*WRITTEN EXERCISE*. Replace "Where should I click to" with "Where do I click to" everywhere it appears in the listing below, and give the listing again with everything else unchanged.

### LISTED ENTRIES ###

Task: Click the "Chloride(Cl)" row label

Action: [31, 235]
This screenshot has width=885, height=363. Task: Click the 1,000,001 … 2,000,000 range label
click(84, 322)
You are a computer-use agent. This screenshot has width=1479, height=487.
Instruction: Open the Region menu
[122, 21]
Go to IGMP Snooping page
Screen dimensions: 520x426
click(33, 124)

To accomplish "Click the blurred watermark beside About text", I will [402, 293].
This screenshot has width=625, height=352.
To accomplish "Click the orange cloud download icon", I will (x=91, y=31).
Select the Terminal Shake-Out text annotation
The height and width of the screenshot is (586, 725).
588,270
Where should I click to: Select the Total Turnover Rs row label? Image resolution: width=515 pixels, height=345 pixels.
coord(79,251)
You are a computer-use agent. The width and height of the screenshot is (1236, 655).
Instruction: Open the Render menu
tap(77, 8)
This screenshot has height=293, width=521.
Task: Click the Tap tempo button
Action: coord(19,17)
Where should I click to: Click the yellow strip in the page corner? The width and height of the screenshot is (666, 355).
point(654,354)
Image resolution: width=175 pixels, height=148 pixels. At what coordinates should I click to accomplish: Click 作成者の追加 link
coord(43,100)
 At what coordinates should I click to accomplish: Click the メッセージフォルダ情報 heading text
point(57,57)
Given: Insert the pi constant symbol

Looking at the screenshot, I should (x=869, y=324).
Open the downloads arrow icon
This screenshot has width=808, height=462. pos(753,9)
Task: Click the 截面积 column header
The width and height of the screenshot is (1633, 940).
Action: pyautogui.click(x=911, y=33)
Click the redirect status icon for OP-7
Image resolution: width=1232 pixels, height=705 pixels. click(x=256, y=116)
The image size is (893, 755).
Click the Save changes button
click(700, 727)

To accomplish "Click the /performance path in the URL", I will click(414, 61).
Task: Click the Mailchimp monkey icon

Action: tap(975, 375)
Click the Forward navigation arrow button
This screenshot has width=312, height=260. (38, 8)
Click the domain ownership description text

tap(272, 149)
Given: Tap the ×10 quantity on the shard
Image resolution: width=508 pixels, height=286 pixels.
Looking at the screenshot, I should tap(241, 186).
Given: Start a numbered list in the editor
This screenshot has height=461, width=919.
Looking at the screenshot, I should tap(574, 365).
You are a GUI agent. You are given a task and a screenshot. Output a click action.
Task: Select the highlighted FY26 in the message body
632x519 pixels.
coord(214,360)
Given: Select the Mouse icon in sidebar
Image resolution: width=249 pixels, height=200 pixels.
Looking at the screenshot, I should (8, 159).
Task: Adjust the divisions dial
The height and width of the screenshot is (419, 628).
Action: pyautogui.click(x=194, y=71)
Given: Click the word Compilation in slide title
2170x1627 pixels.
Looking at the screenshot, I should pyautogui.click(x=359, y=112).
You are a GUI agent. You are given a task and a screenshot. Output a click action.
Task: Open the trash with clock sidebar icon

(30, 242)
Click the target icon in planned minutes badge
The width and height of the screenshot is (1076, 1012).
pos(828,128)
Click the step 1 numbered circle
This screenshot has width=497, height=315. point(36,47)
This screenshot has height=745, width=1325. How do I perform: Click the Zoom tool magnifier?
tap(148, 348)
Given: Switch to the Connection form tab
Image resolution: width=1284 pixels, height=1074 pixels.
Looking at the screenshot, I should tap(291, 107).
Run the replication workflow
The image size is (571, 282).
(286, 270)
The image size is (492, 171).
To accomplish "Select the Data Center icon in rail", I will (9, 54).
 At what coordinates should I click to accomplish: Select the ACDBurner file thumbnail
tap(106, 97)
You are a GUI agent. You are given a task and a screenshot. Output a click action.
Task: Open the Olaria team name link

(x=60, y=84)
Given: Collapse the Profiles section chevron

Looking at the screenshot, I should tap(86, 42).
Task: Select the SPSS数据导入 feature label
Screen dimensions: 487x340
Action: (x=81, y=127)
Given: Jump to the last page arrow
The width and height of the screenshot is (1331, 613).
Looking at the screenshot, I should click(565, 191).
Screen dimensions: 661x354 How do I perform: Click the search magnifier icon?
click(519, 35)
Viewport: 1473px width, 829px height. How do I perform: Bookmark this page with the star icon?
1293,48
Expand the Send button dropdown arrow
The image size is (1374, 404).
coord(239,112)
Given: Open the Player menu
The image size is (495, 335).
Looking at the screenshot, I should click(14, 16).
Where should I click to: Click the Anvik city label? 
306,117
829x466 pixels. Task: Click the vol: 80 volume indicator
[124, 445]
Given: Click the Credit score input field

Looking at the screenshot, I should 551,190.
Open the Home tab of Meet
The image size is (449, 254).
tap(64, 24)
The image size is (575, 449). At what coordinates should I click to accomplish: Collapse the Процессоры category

###

*THE ANSWER*.
Task: Click the "Chloride(Cl)" row label

Action: [31, 235]
This screenshot has width=885, height=363. Task: Click the 1,000,001 … 2,000,000 range label
click(84, 322)
You are a computer-use agent. This screenshot has width=1479, height=487.
Instruction: Open the Region menu
[122, 21]
Go to IGMP Snooping page
Screen dimensions: 520x426
click(33, 124)

To accomplish "Click the blurred watermark beside About text", I will [402, 293].
This screenshot has width=625, height=352.
To accomplish "Click the orange cloud download icon", I will (x=91, y=31).
Select the Terminal Shake-Out text annotation
The height and width of the screenshot is (586, 725).
588,270
Where do I click to: Select the Total Turnover Rs row label? Image resolution: width=515 pixels, height=345 pixels.
coord(79,251)
You are a computer-use agent. The width and height of the screenshot is (1236, 655).
Instruction: Open the Render menu
tap(77, 8)
This screenshot has height=293, width=521.
Task: Click the Tap tempo button
Action: coord(19,17)
Where do I click to: Click the yellow strip in the page corner? The width and height of the screenshot is (666, 355).
point(654,354)
Image resolution: width=175 pixels, height=148 pixels. At what coordinates should I click to accomplish: Click 作成者の追加 link
coord(43,100)
 At what coordinates should I click to accomplish: Click the メッセージフォルダ情報 heading text
point(57,57)
Given: Insert the pi constant symbol

Looking at the screenshot, I should (x=869, y=324).
Open the downloads arrow icon
This screenshot has width=808, height=462. pos(753,9)
Task: Click the 截面积 column header
The width and height of the screenshot is (1633, 940).
Action: pyautogui.click(x=911, y=33)
Click the redirect status icon for OP-7
Image resolution: width=1232 pixels, height=705 pixels. click(x=256, y=116)
The image size is (893, 755).
Click the Save changes button
click(700, 727)

To accomplish "Click the /performance path in the URL", I will click(414, 61).
Task: Click the Mailchimp monkey icon

Action: tap(975, 375)
Click the Forward navigation arrow button
This screenshot has width=312, height=260. (38, 8)
Click the domain ownership description text

tap(272, 149)
Given: Tap the ×10 quantity on the shard
Image resolution: width=508 pixels, height=286 pixels.
Looking at the screenshot, I should tap(241, 186).
Given: Start a numbered list in the editor
This screenshot has height=461, width=919.
Looking at the screenshot, I should tap(574, 365).
You are a GUI agent. You are given a task and a screenshot. Output a click action.
Task: Select the highlighted FY26 in the message body
632x519 pixels.
coord(214,360)
Given: Select the Mouse icon in sidebar
Image resolution: width=249 pixels, height=200 pixels.
Looking at the screenshot, I should (8, 159).
Task: Adjust the divisions dial
The height and width of the screenshot is (419, 628).
Action: pyautogui.click(x=194, y=71)
Given: Click the word Compilation in slide title
2170x1627 pixels.
Looking at the screenshot, I should pyautogui.click(x=359, y=112).
You are a GUI agent. You are given a task and a screenshot. Output a click action.
Task: Open the trash with clock sidebar icon

(30, 242)
Click the target icon in planned minutes badge
The width and height of the screenshot is (1076, 1012).
pos(828,128)
Click the step 1 numbered circle
This screenshot has width=497, height=315. point(36,47)
This screenshot has height=745, width=1325. How do I perform: Click the Zoom tool magnifier?
tap(148, 348)
Given: Switch to the Connection form tab
Image resolution: width=1284 pixels, height=1074 pixels.
Looking at the screenshot, I should tap(291, 107).
Run the replication workflow
The image size is (571, 282).
(286, 270)
The image size is (492, 171).
To accomplish "Select the Data Center icon in rail", I will (9, 54).
 At what coordinates should I click to accomplish: Select the ACDBurner file thumbnail
tap(106, 97)
You are a GUI agent. You are given a task and a screenshot. Output a click action.
Task: Open the Olaria team name link

(x=60, y=84)
Given: Collapse the Profiles section chevron

Looking at the screenshot, I should tap(86, 42).
Task: Select the SPSS数据导入 feature label
Screen dimensions: 487x340
Action: (x=81, y=127)
Given: Jump to the last page arrow
The width and height of the screenshot is (1331, 613).
Looking at the screenshot, I should click(565, 191).
Screen dimensions: 661x354 How do I perform: Click the search magnifier icon?
click(519, 35)
Viewport: 1473px width, 829px height. How do I perform: Bookmark this page with the star icon?
1293,48
Expand the Send button dropdown arrow
The image size is (1374, 404).
coord(239,112)
Given: Open the Player menu
The image size is (495, 335).
Looking at the screenshot, I should click(14, 16).
Where do I click to: Click the Anvik city label? 
306,117
829x466 pixels. Task: Click the vol: 80 volume indicator
[124, 445]
Given: Click the Credit score input field

Looking at the screenshot, I should 551,190.
Open the Home tab of Meet
The image size is (449, 254).
tap(64, 24)
The image size is (575, 449). At what coordinates should I click to accomplish: Collapse the Процессоры category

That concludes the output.